# Reading passage:
- - - - -

For many of China’s wealthiest, the country’s property crisis, Beijing’s harsh Covid restrictions and concern about its economic future have crystallised relocation plans.
“Australia is still the best place to live,” says Tu, who functions as something of an Australian ambassador to China’s richest citizens. Their arrival to Australia – and the arrival of a wad of their money – is often noted in the bold-named property columns that chronicle the sale of the country’s most expensive properties: places such as the Toorak mansion bought for nearly $30m by Chengzhou Xia, a businessman relocating from China.
Sales such as that explain why, for all of China’s domestic economic troubles, the country’s citizens sit comfortably on top of the table that Australia’s Foreign Investment Review Board releases every three months on approved real estate purchases.
In the most recently released report, investors from China and Hong Kong shelled out $700m on Australian residential property – more than half of the total in the foreign investment regulator’s tally. In some quarters since China’s more than three-year-long property crisis began, the amount of investment from China and Hong Kong has topped $1bn.
Some speculate that the amount is far higher, suspecting further money is finding its way into Australia through various, disguised corporate vehicles and investment trusts.
Who are Australia’s ‘Chinese’ buyers?
Chinese buyers have long been one of the most discussed parts of Australia’s property market.
But after a raft of FIRB restrictions and a sharp increase in state government taxes on foreign buyers, they are an endangered species. They are far less numerous than Chinese-Australian buyers – Australian citizens or permanent residents.
Foreigners without Australian permanent or temporary residency, Chinese or otherwise, are allowed to buy only new properties. One or two-bedroom apartments were the most popular Australian real estate choice for Chinese foreign buyers – with some, back in the boom times, sold to investors who had never even visited the country.
That era is long gone. Many lost money buying into projects in Brisbane and Melbourne, which contributed to a glut in both markets. Others worry about an asset class that has had such profound troubles in the Chinese market.
Now almost all sales are to owner-occupiers.
Plus Agency managing director Li outlines the three main types of buyers today. First, Chinese-Australians who came to the country as international students or migrated on a business visa. After doing well in their lives in Australia, many are now upgrading to bigger or more prestigious addresses.
The second group has more recently returned to Australia from China. They got their permanent residency in Australia years ago and returned to China to work back when its economy was booming. “But now as China’s economy goes down, they retreat back to Australia to live here permanently,” says Li.
It’s a cohort that continues to grow as China’s property troubles rage on.
The final group comprises the bold-type buyers from the luxury property columns who are paying premium prices for eastern suburbs Sydney trophy homes or blue-chip Melbourne mansions.
Many are on temporary visas as they wait for the approval of their “golden visas” – a controversial class that gave a path to residency for foreigners who invested $5m or more in approved sectors. Unlike permanent residents, those buyers on temporary resident visas end up in FIRB’s foreign investment tally.
The federal government has halted the “golden visa” class, although a couple of hundred applications lodged before that decision remain live and will likely be approved in the coming years. Its demise has the clutch of Australian real estate agencies that have catered to wealthy Chinese property buyers engaging in the diversification effort Canberra has urged on other exporters.
The early signs are promising. “The Southeast Asian market is booming. It’s like the other way around from the Chinese market,” says Li.

- - - - -

# Provided material:
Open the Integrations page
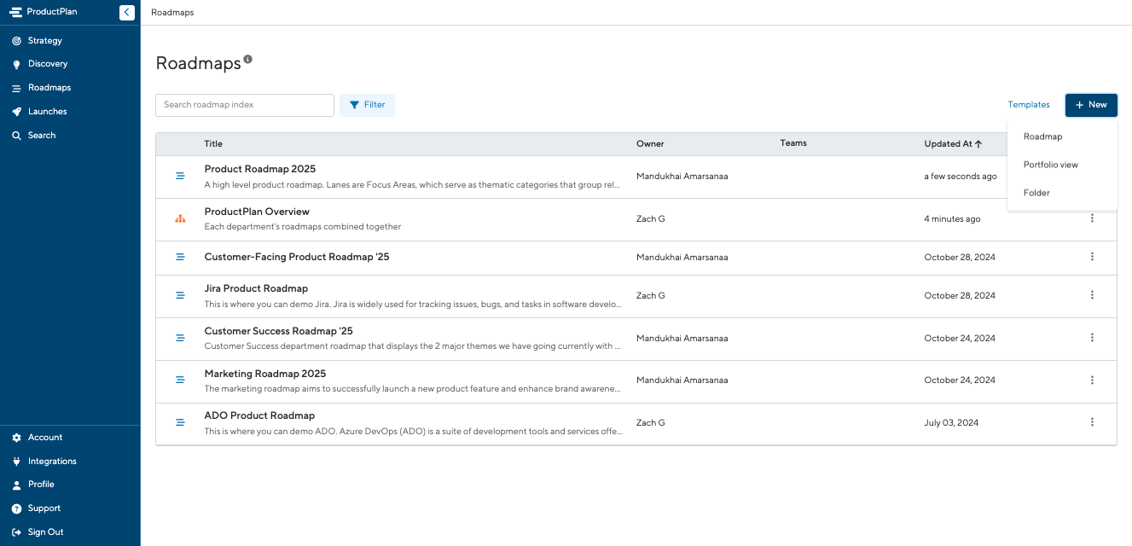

- - - - -

# Actions to take:
[a] From the article on Chinese property buyers in Australia, reproduce the passage from "Plus Agency managing" to "more prestigious addresses.".
[b] In the article on Chinese property buyers in Australia, how much did investors from China and Hong Kong spend on Australian residential property in the most recently released report?

# List of answers:
[a]
Plus Agency managing director Li outlines the three main types of buyers today. First, Chinese-Australians who came to the country as international students or migrated on a business visa. After doing well in their lives in Australia, many are now upgrading to bigger or more prestigious addresses.

[b] $700m, which was more than half of the total in the foreign investment regulator's tally.